KEYNOTE speakers from Boston and London shared insights on how to develop more efficient and inclusive cities on the opening day of the Smaller and Smarter Cities International Symposium in Newcastle on Thursday.
Nigel Jacob, the co-founder of the Boston Mayor's Office of New Urban Mechanics, and Dr Ellie Cosgrave, director of the Urban Innovation and Policy Lab at University College in London, headlined a program of talks and workshops at NewSpace.
Mr Jacob delivered the opening talk, discussing the work of the Office of New Urban Mechanics - a civic innovation incubator and research and development lab within Boston's City Hall.
Mr Jacob's work over the past decade has been about making urban life better through innovative, people-oriented applications of technology and design. Some of the office's work has been adopted and reapplied in cities across the globe.
He helped City of Boston develop an app for residents to report civic issues like potholes in 2009 and a number of incarnations in the years after, including an app for city employees which allowed daily work tasks to be easily sorted and delegated.
Mr Jacob said the work wasn't all technology-based, referring to a project when City of Boston built a full-scale apartment on wheels and drove it around Boston's suburbs to help promote a planned increase in higher-density development.
"This work can be done on the cheap," Mr Jacob said later in the day. "This isn't about requisitioning whole new budgets. All you really need is a person or two with a suitable mission and autonomy.
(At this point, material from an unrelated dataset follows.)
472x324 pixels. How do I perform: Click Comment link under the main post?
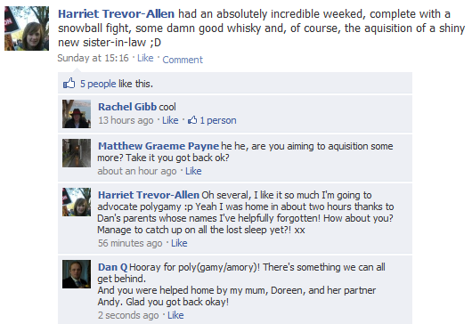183,60
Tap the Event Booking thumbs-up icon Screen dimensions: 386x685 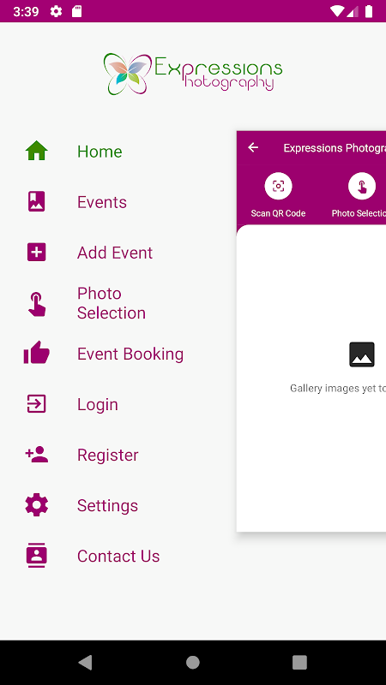coord(36,353)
This is eminently doable and a place like Newcastle, if they're interested, could certainly do this type of work."
Dr Ellie Cosgrave, a qualified civil engineer who has branched into social sciences, gave a talk about creating inclusive cities, which explored how smart infrastructure impacts social, political and economic processes.
Symposium attendees participated in a range of workshops and panel talks later in the day, focusing on topics like the contribution of small business to shaping cities, civic collaboration, and culture and creativity as an economic driver.